Yapılarda kullanılan betonun su geçirimsizliği, karışıma ilave edilecek olan su azaltıcı, akışkanlaştırıcı ve geçirimsizlik katkıları haricinde proje şartları, betonun tasarımı, üretimi, taşınması, yerleştirilmesi ve bu aşamaların devamında betonun bakımı ve ayrıca yapı elemanına uygun olarak alınacak soğuk derz önlemleri ile doğrudan etkilenmektedir.
Bu nedenlerden dolayı betonun geçirimsizliği bir bütün olarak ele alınmalı, üretimin her aşamasında gerekli uygulamalar ve önlemler dikkatli ve usulüne uygun olarak uygulanmalıdır.Sonuç olarak bu tip bir uygulamada ana hedef; “yapının su geçirimsizliğini sağlamak” olmalıdır.
1. Tanım
TS EN 13515 standardı, madde 5.5.3’te su işlemesine (nüfuzuna) karşı direnç şu şekilde tarif edilmiştir: Düşük su geçirgenlik özelliğine sahip beton aşağıdaki şartları sağlamalıdır;
• 40 cm’den daha fazla kalınlıktaki elemanlar için su/çimento oranı ≤ 0,70 olmalıdır.
• 40 cm ve daha az kalınlıktaki elemanlar için su/çimento oranı ≤ 0,60 ve en az çimento dozajı 280 kg/m3 (Tip II mineral katkı kullanıldığında en az 270 kg/m3 çimento) olmalıdır. Beton sınıfı en az C25/30 olmalıdır.
• TS EN 12390-8’e göre deneye tabi tutulduğunda, su işleme derinliği en fazla 50 mm olmalıdır. Zararlı kimyasal etkileri olan suya maruz kalacak beton yapılarda ise bu değer en fazla 30 mm olarak uygulanmalıdır.

Veriler:
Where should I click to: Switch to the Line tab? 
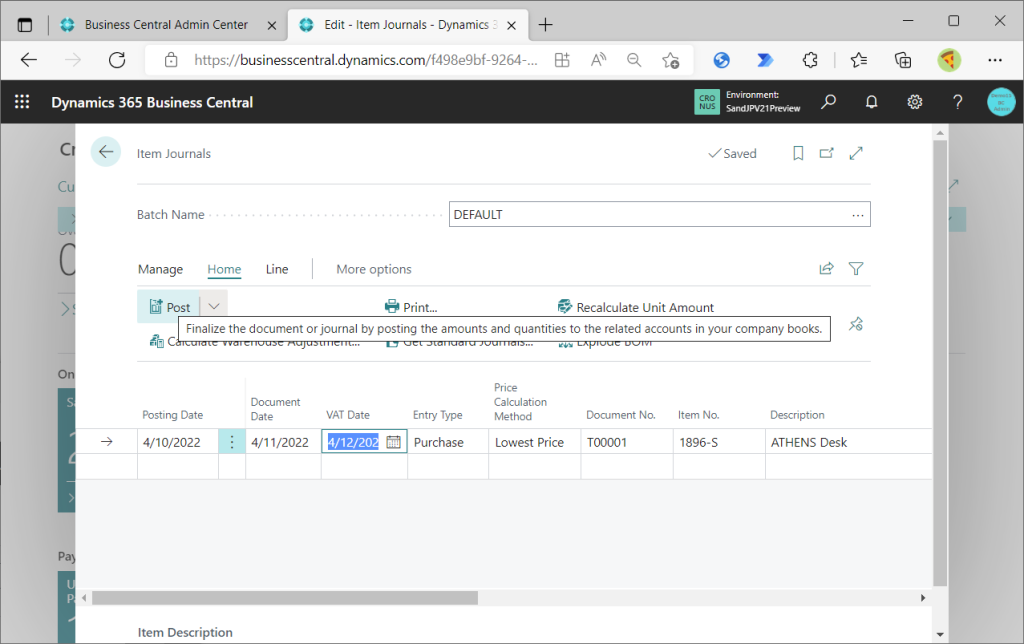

Görev Tanımı:
Verilen metne göre, zararlı kimyasal etkileri olan suya maruz kalacak beton yapılarda su işleme derinliği en fazla kaç mm olmalıdır?

Görevin Cevabı:
En fazla 30 mm olmalıdır.